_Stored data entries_
· · ·

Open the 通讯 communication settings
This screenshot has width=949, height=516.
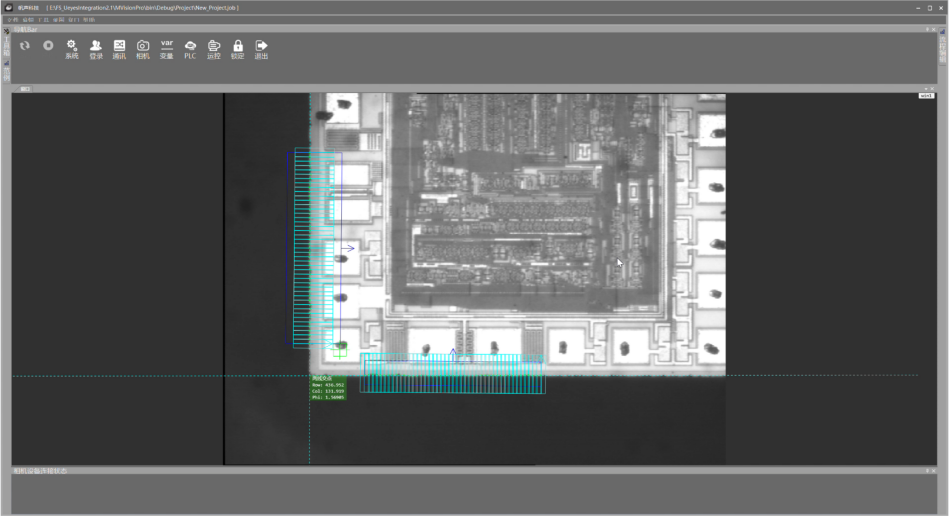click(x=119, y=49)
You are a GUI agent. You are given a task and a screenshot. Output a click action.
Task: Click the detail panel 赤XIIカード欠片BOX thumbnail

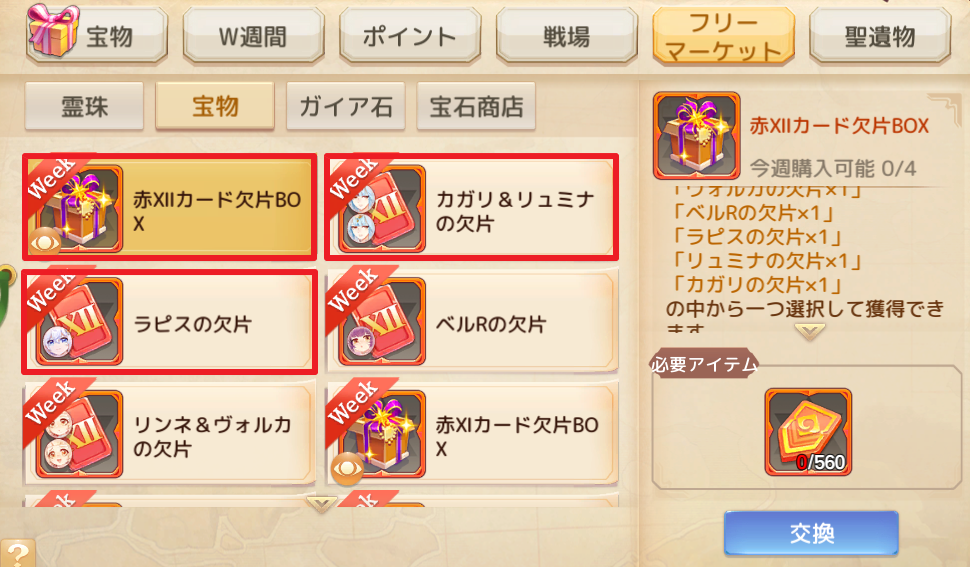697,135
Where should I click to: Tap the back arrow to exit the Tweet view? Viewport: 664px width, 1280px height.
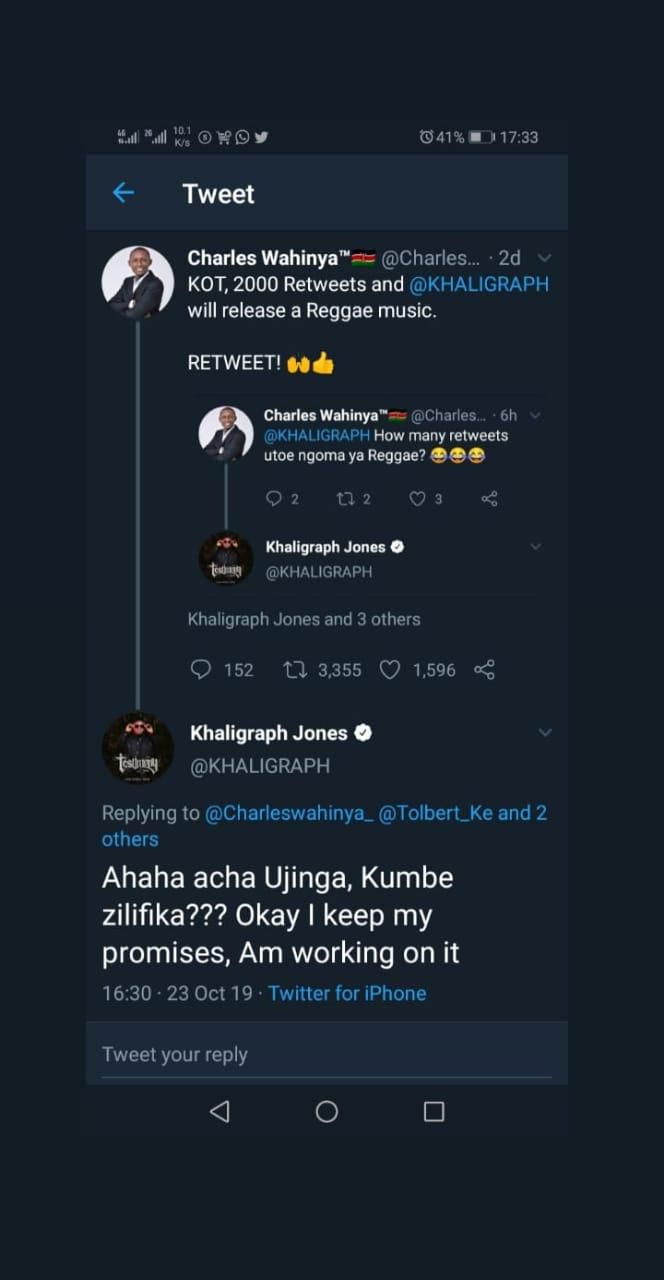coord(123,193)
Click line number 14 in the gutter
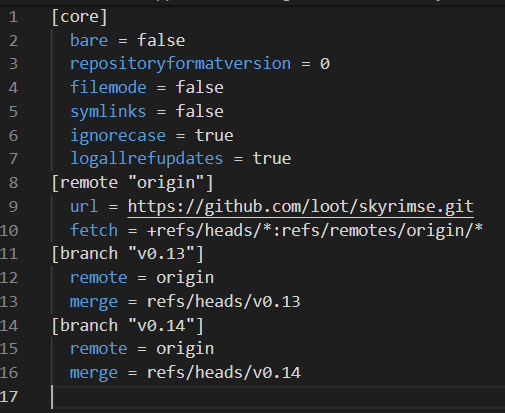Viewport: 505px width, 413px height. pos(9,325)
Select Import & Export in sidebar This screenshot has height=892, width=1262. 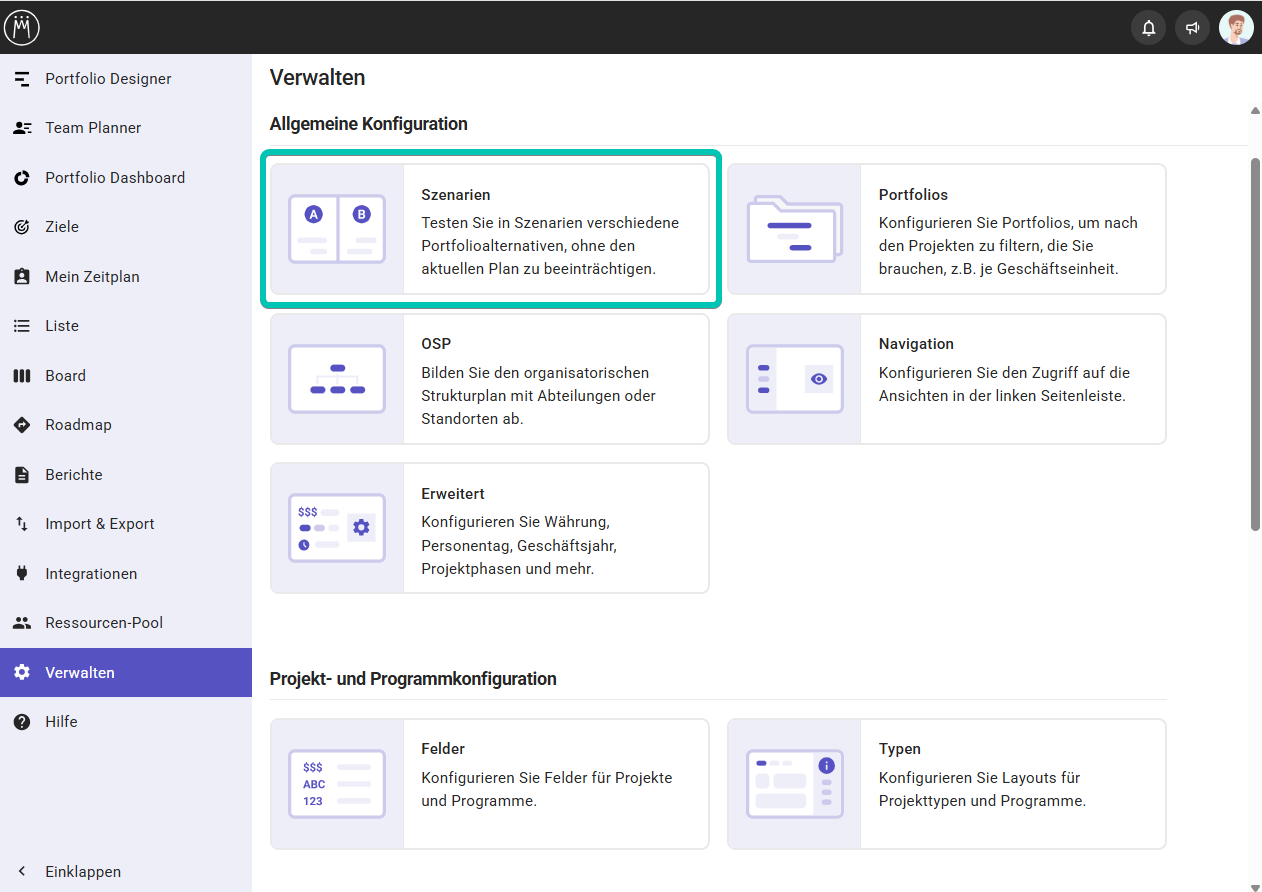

· · ·

_DESCRIPTION OF THE TASK_
Give again, exactly as written, the lines from the one with "Click line number 14 in the gutter" through the last line of the entries above, but skip the pictures.

_ANSWER TO THE PROBLEM_
Click line number 14 in the gutter
Viewport: 505px width, 413px height. pos(9,325)
Select Import & Export in sidebar This screenshot has height=892, width=1262. 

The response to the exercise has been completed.